Introduction Recently new treatment options have substantially increased survival for patients with relapsed and/or refractory multiple myeloma (RRMM). Among these, proteasome inhibitors (PI), such as bortezomib and carfilzomib, offer high response rate and prolonged survival. These agents are generally well tolerated but demonstrated a significant cardiovascular toxicity, mostly for regimen containing carfilzomib. Aim To assess the cardiovascular damage in patients treated with PI for RRMM. Methods 28 consecutive subjects treated with PI for RRMM were evaluated and compared with a population of 22 control (Con) subjects, matched for age, sex and mean 24 h blood pressure (24hMBP). All individuals underwent trans-thoracic echocardiography, ambulatory blood pressure monitoring and pulse wave velocity (PVW) study. Results PI patients did not have significant differences in blood pressure load and PWV compared to controls. Among echocardiographic parameters, the global longitudinal strain (GLS) was significantly decreased in PI subjects (p = 0.02).
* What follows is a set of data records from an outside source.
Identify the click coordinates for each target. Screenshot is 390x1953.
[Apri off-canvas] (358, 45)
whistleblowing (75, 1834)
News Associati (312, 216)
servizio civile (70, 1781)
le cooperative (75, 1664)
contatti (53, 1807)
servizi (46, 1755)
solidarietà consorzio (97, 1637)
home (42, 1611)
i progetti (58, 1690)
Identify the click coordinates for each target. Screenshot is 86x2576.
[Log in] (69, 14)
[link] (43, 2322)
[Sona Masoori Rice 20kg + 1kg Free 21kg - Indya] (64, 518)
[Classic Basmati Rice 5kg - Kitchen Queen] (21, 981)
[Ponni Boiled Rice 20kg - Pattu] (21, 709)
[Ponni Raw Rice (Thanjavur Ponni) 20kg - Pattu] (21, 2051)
The GLS was significantly lower also considering only patients treated with carfilzomib. Moreover, among carfilzomib patients, we found increase values of left ventricle mass indexed by BSA (LVMi; p = 0.047). After correction for age, sex, BSA, 24hMBP and morphological and functional parameters of LV, treatment with PI and carfilzomib were significantly associated with GLS (p = 0.01; p = 0.036, respectively). Conclusions PI treatment is associated with subclinical LV dysfunction in patients with RRMM compared to controls, as demonstrated by lower GLS values. These results are confirmed also considering patients treated with carfilzomib. Moreover, in this subgroup of patients, the LVMi is also increased, suggesting higher cardiotoxicity with this treatment.